━━━ Records supplied
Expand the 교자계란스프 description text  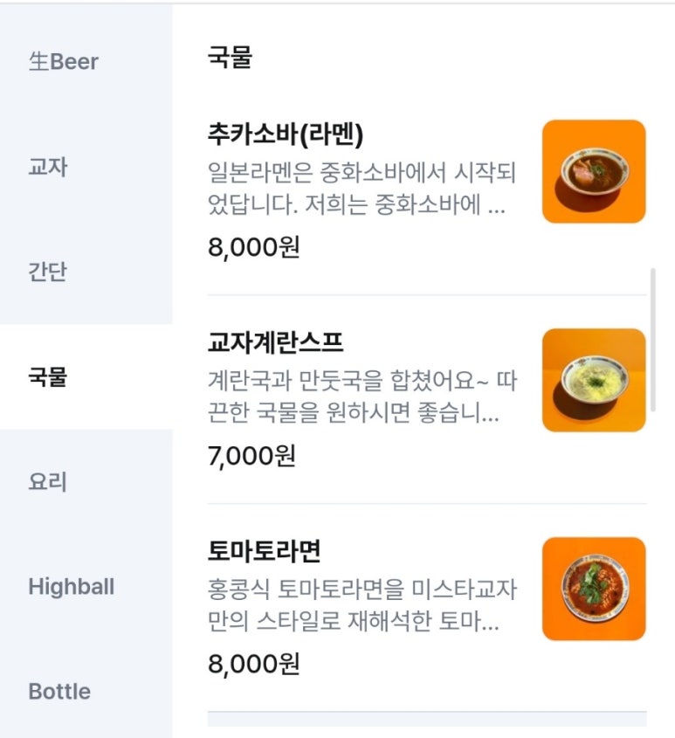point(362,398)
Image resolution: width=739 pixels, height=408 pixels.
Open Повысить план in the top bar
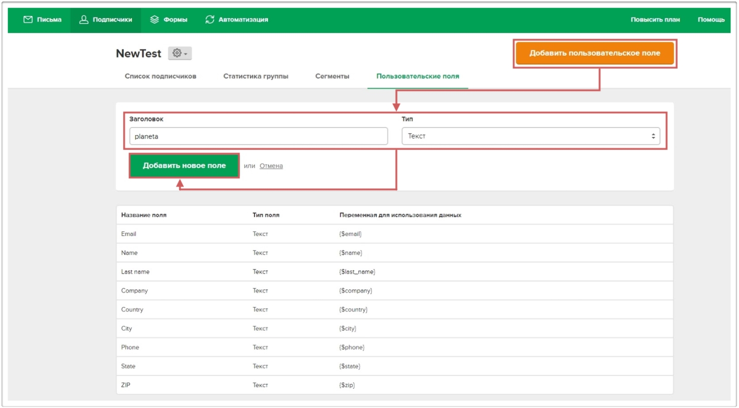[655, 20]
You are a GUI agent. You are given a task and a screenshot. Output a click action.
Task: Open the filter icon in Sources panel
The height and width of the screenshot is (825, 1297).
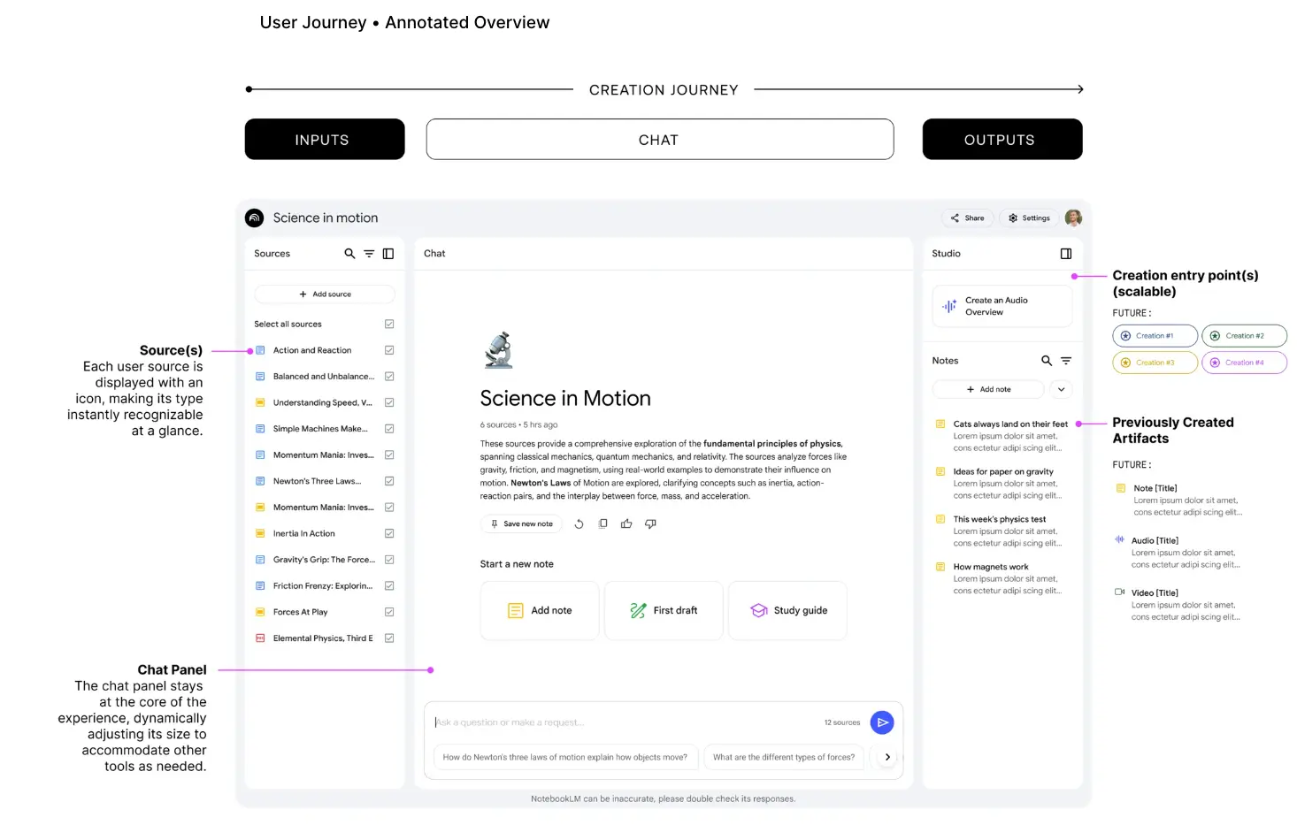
━━━━━━
━━━ Records supplied
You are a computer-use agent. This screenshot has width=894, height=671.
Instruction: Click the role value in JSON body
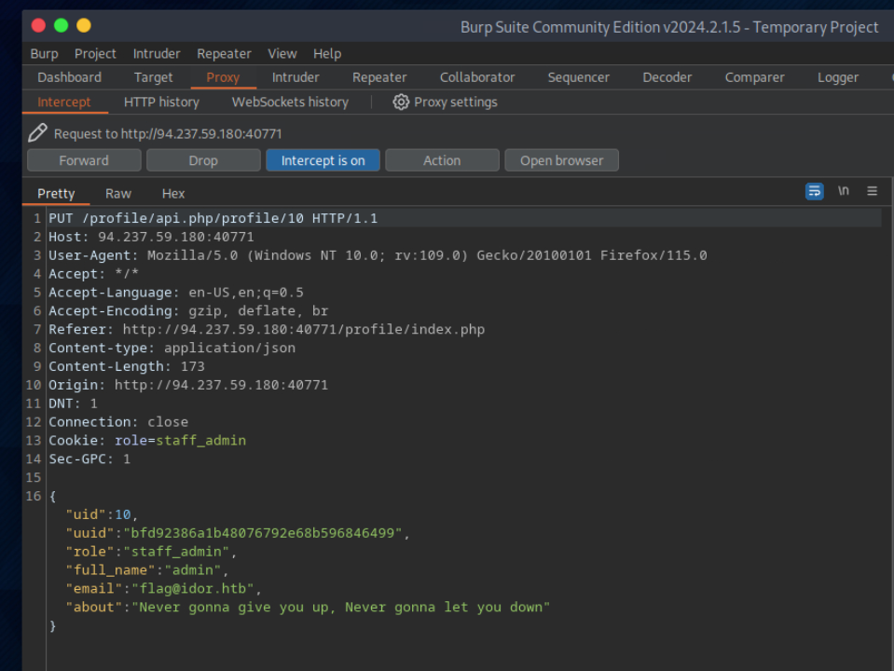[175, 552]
━━━━━━
What is being asked:
Report each line of the entries above that contains the string "screenshot", copying the whole line. Match case, so a line counts only if the string appears with the same capitalization.

Output for this task:
You are a GUI agent. You are given a task and a screenshot. Output a click action.
The height and width of the screenshot is (825, 1297).
You are a computer-use agent. This screenshot has width=894, height=671.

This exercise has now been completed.